Dari semua hal yang dikatakan oleh sang paman, aku hanya mengerti sedikit hal. Salah satunya adalah kata “dijual”. Badanku gemetar karena takut. Aku berdehem sedikit, menghilangkan apapun yang menghalangi rongga tenggorokan.

“Paman, apa maksudnya dijual? Apa yang dijual?” Suaraku gemetar, satu kalimat yang akan didengarnya selanjutnya akan membuatku mungkin menangis dengan keras.

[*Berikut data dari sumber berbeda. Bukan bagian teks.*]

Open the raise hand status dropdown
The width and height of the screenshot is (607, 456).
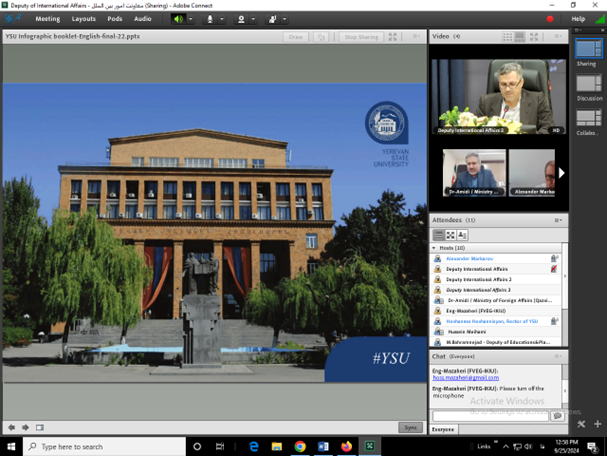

Pamannya diam sebentar dan kini menarikku ke dalam pelukannya. “Ada seseorang yang mencari istri bayaran, aku mendengarnya dari temanku dan aku mengajukanmu! Dia sangat kaya ... apa kamu tahu? Dia sangat kaya!”

“Paman ... aku bukan barang!” Aku berbisik.

Tapi, jelas kalau pamanku tak akan mendengar. Sebab pria itu telah bernyanyi-nyanyi tak jelas saat ini sambil merangkul aku di dalam pelukannya.

“Pantas saja abangku tidak berniat membuangmu dan memperlakukanmu dengan sangat baik! Kamu memang membawa keberuntungan Ayu! Benar-benar beruntung!”

Aku menangis, bukan karena senang. Padahal aku sudah membuat cita-cita yang lain setelah  tahu apa kata pelacur. Benar kata orang, perkataan itu adalah doa. Seharusnya aku mencari tahu dulu apa arti kata yang ingin diucapkan sebelum meyakininya sebagai cita-cita.

“Ayu, Lusi akan mendandani kamu yang cantik besok! Mereka akan datang menjemputmu!”